-- EXERCISE DIRECTIONS --
Copy out the entries that come next, exactly.

++++ MATERIAL SUPPLIED ++++

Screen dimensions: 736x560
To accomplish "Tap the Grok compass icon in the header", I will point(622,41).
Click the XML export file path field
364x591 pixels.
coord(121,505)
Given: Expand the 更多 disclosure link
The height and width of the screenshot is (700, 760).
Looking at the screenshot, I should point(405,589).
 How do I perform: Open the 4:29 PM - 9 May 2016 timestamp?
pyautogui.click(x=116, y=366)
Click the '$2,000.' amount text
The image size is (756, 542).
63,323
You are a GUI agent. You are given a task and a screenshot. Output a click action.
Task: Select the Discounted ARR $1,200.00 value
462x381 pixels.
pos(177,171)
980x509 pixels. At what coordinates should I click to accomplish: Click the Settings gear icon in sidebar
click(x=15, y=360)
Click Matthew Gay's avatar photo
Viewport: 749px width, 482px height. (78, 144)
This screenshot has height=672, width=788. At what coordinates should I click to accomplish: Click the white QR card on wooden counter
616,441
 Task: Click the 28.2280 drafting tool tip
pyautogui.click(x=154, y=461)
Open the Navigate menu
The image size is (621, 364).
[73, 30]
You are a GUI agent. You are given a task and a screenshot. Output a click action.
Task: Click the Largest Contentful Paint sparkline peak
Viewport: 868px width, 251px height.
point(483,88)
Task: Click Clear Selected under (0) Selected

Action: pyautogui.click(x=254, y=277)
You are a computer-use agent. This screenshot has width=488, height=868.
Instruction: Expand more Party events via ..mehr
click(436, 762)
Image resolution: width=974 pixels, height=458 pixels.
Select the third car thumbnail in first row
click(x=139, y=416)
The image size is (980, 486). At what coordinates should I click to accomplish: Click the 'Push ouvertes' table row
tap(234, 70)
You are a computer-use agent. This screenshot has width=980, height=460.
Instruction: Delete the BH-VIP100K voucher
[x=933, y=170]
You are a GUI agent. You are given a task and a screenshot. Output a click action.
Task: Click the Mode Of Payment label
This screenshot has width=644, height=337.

++++

-- ANSWER --
Screen dimensions: 736x560
To accomplish "Tap the Grok compass icon in the header", I will point(622,41).
Click the XML export file path field
364x591 pixels.
coord(121,505)
Given: Expand the 更多 disclosure link
The height and width of the screenshot is (700, 760).
Looking at the screenshot, I should point(405,589).
 How do I perform: Open the 4:29 PM - 9 May 2016 timestamp?
pyautogui.click(x=116, y=366)
Click the '$2,000.' amount text
The image size is (756, 542).
63,323
You are a GUI agent. You are given a task and a screenshot. Output a click action.
Task: Select the Discounted ARR $1,200.00 value
462x381 pixels.
pos(177,171)
980x509 pixels. At what coordinates should I click to accomplish: Click the Settings gear icon in sidebar
click(x=15, y=360)
Click Matthew Gay's avatar photo
Viewport: 749px width, 482px height. (78, 144)
This screenshot has height=672, width=788. At what coordinates should I click to accomplish: Click the white QR card on wooden counter
616,441
 Task: Click the 28.2280 drafting tool tip
pyautogui.click(x=154, y=461)
Open the Navigate menu
The image size is (621, 364).
[73, 30]
You are a GUI agent. You are given a task and a screenshot. Output a click action.
Task: Click the Largest Contentful Paint sparkline peak
Viewport: 868px width, 251px height.
point(483,88)
Task: Click Clear Selected under (0) Selected

Action: pyautogui.click(x=254, y=277)
You are a computer-use agent. This screenshot has width=488, height=868.
Instruction: Expand more Party events via ..mehr
click(436, 762)
Image resolution: width=974 pixels, height=458 pixels.
Select the third car thumbnail in first row
click(x=139, y=416)
The image size is (980, 486). At what coordinates should I click to accomplish: Click the 'Push ouvertes' table row
tap(234, 70)
You are a computer-use agent. This screenshot has width=980, height=460.
Instruction: Delete the BH-VIP100K voucher
[x=933, y=170]
You are a GUI agent. You are given a task and a screenshot. Output a click action.
Task: Click the Mode Of Payment label
This screenshot has width=644, height=337.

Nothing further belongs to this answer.